In the present glass composition 1, K ₂ O is an arbitrary component, which can improve the meltability of the glass and can reduce the glass transition temperature or softening temperature. By setting the K ₂ O content to 15% or less, the decrease in refractive index can be suppressed, and the rise in the liquidus temperature can be suppressed. The K ₂ O content is preferably 13% or less, more preferably 10% or less, and particularly preferably 5% or less.

In the present glass composition 1, ZnO is an optional component contained in a large amount while maintaining the devitrification resistance, and is a component that can improve the meltability of the glass and lower the glass transition temperature or softening temperature. By setting the ZnO content to 35% or less, the decrease in refractive index can be suppressed. It is preferably less than 33%, more preferably less than 25%, and particularly preferably less than 20%.

• _Data lines_
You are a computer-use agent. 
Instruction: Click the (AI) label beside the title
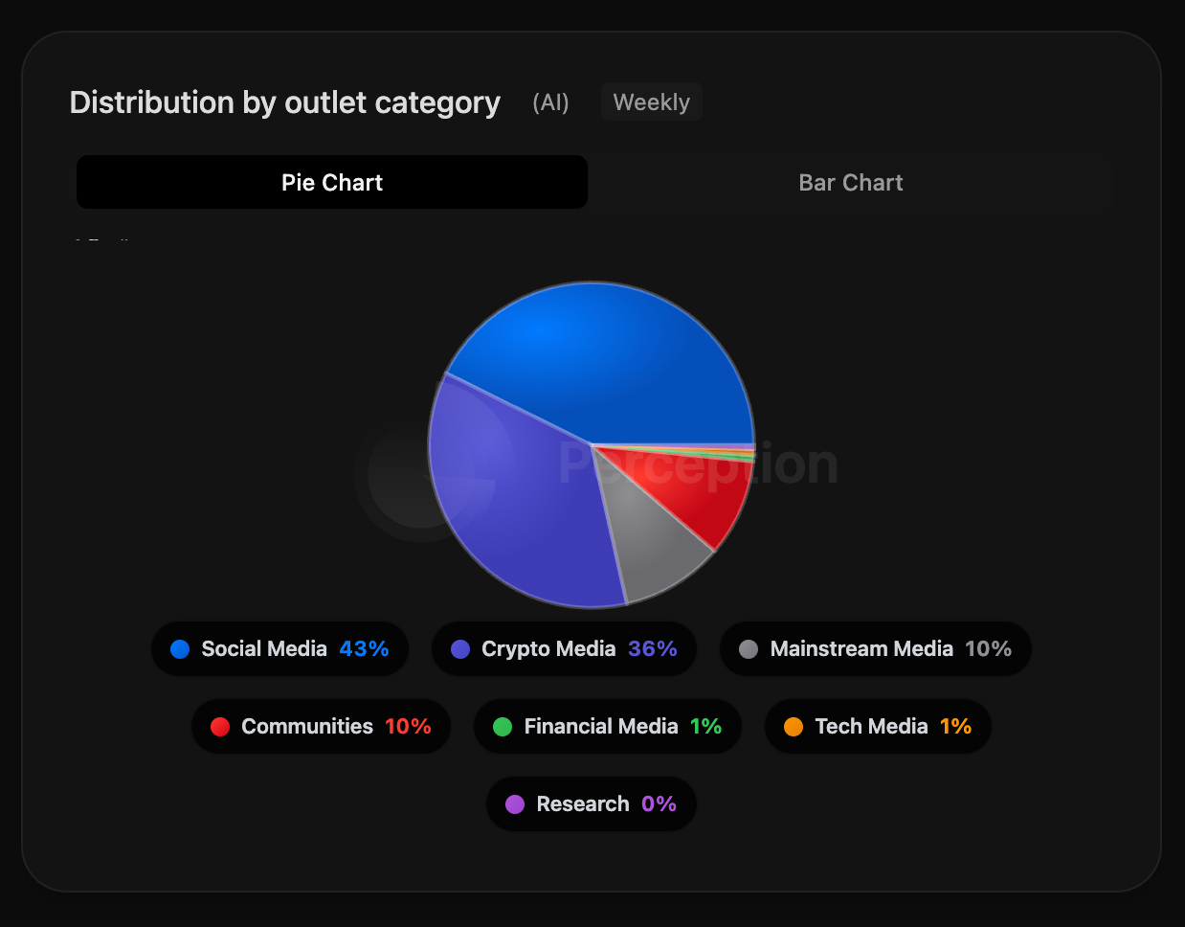(x=550, y=102)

• _What is being asked_
Answer these from the glass composition text above:
1. Setting K₂O to what level keeps the refractive index from dropping and the liquidus temperature from rising?
2. What K₂O content is more preferable?
3. What ZnO content is particularly preferable?

• _Full solution_
1. 15% or less
2. 10% or less
3. Less than 20%